Senjata tersebut nyaris tidak menunjukkan tanda-tanda penuaan. Pedang itu tetap “sangat terawat” bahkan  “Hampir masih berkilau,” kata Kantor Negara Bagian Bavaria untuk Perlindungan Monumen dalam sebuah pernyataan resmi.

Pedang itu memiliki gagang perunggu berbentuk segi delapan yang dicetak langsung di atas bilahnya. Gagang itu diyakini hanya dapat dibuat oleh beberapa pandai besi dengan keterampilan khusus pada masa itu. Hanya ada dua wilayah manufaktur yang diketahui mampu membuat pedang semacam itu di masa lalu: satu di dekat lokasi penggalian di Jerman selatan, dan satu lagi di Jerman utara serta Denmark.

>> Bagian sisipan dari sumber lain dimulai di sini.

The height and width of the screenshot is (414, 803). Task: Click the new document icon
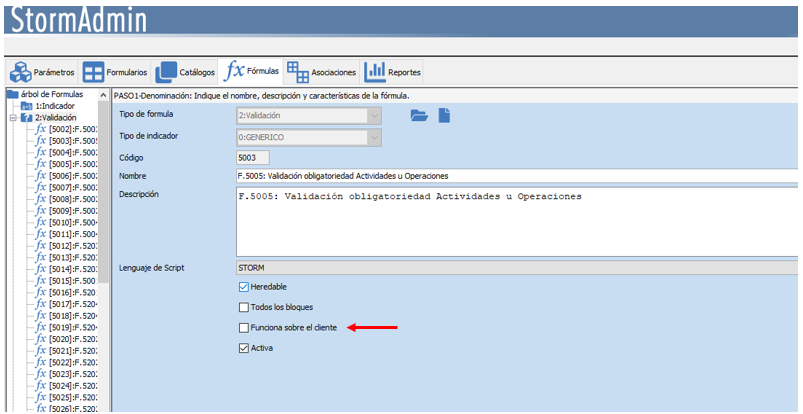point(444,116)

Bilah pedang sendiri tidak menunjukkan tanda-tanda keausan yang mengiringi pemakaian pertempuran. Para arkeolog mengatakan bahwa “pusat gravitasi pedang itu membuatnya cocok digunakan sebagai senjata peperangan, guna menebas lawan.”

Pedang perunggu pertama kali muncul sekitar 1600 SM dan digunakan hingga sekitar 600 M. Para peneliti mengatakan bahwa artefak Bavaria ini berasal dari akhir abad ke-14 SM.

Para arkeolog mengatakan bahwa pedang seperti ini cukup langka, terutama karena “banyak makam Zaman Perunggu Tengah telah dijarah selama ribuan tahun.”

Pedang itu ditemukan bersama berbagai artefak Zaman Perunggu lainnya, serta tiga individu—seorang pria, wanita, dan anak—semuanya dimakamkan pada waktu yang hampir bersamaan. Para peneliti tidak mengetahui bagaimana ketiganya terhubung,  atau apakah mereka berkerabat.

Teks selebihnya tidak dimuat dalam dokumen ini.